I REFER not to cleanliness.

Cleanliness is next to godliness. But there can be no such thing as cleanliness. Hence that's a subject we can't discuss here.

Let me tell you what I'm talking about. Some of you may know Sheldon Cooper from American nerdy comedy The Big Bang Theory. He's obsessive, punctilious and addicted to routine. And he has his spot.

Loading article content

This is his seat in the room, and God – damn, how did he get back in here? – forbid that anyone else should sit there. It is, he says, "my spot".

Now, this always gets a laugh and is indeed comedic, but I've been surprised to find that this business of having a spot really does hold sway among you Earthlings.

It's something I discovered at exercise classes. I'd turn up for the first time at a long-established one and put my kit bag down at some spot around the room, where we all got changed. And then I'd find someone looking a bit miffed.

They weren't catastrophically annoyed, as Sheldon would be. But they were distinctly dischuffed. It took me ages to work out why. And then I realised: I'd taken their spot. Even though it was just a random space round one of the four walls, it was their space, from which they drew comfort.

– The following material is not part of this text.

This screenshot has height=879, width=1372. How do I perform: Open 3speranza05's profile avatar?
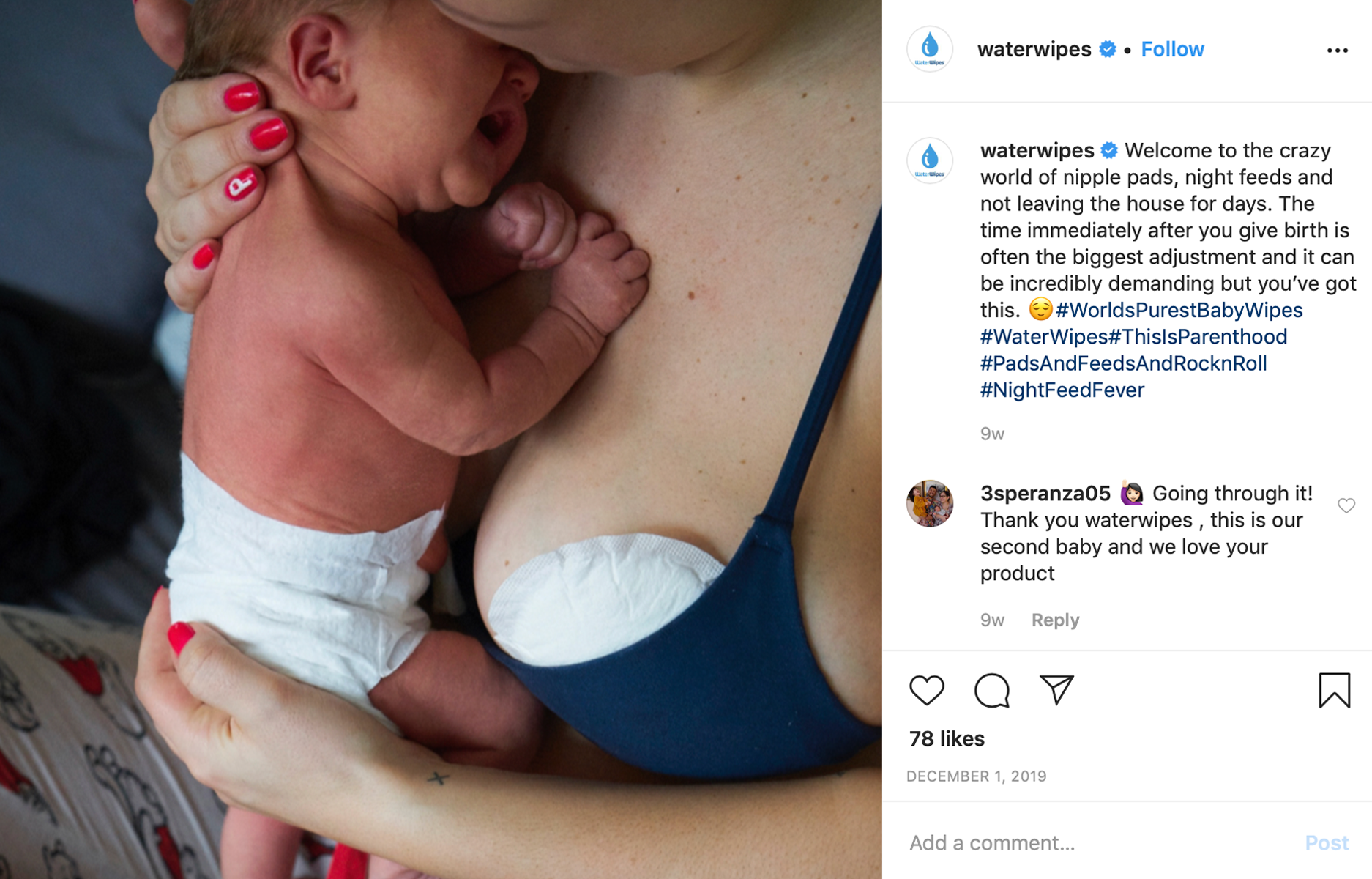coord(930,503)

Recently, starting a new yoga class, I worried that the same thing would happen. I switched the spot for my mat a few times during the first weeks, then fretted that I might have put somebody out. Then I thought: to hell with it. Because that's the kind of fellow I am.

You may have experienced something similar visiting friends, after inadvertently sitting in father's seat or some such. This territorial atavism always makes me laugh. Until someone takes my spot.